• **EXERCISE DESCRIPTION**: How many lines in the records below contain the word "Ignored"? Reply with the number alone.

Entries from a dataset
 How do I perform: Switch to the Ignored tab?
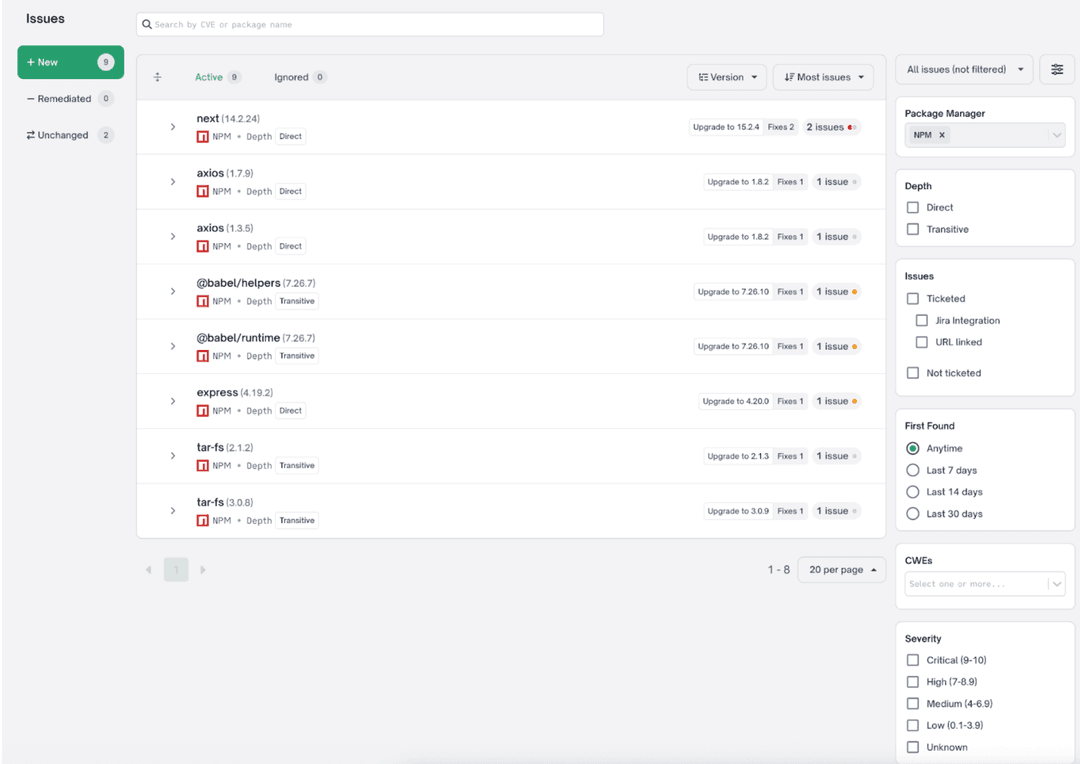[x=291, y=77]
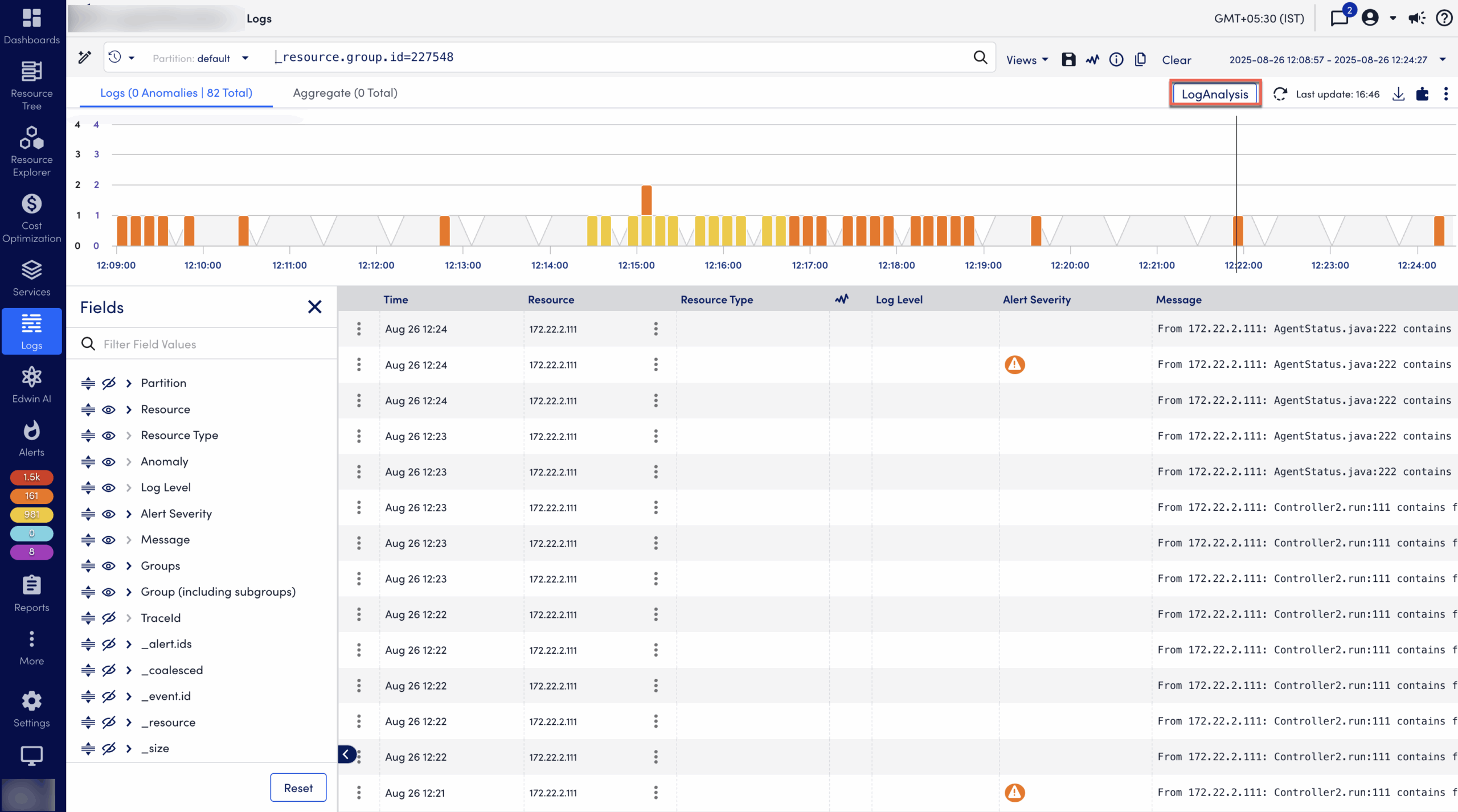Save the current view with the floppy icon
The height and width of the screenshot is (812, 1458).
(1068, 59)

• **RESULT BELOW**: 1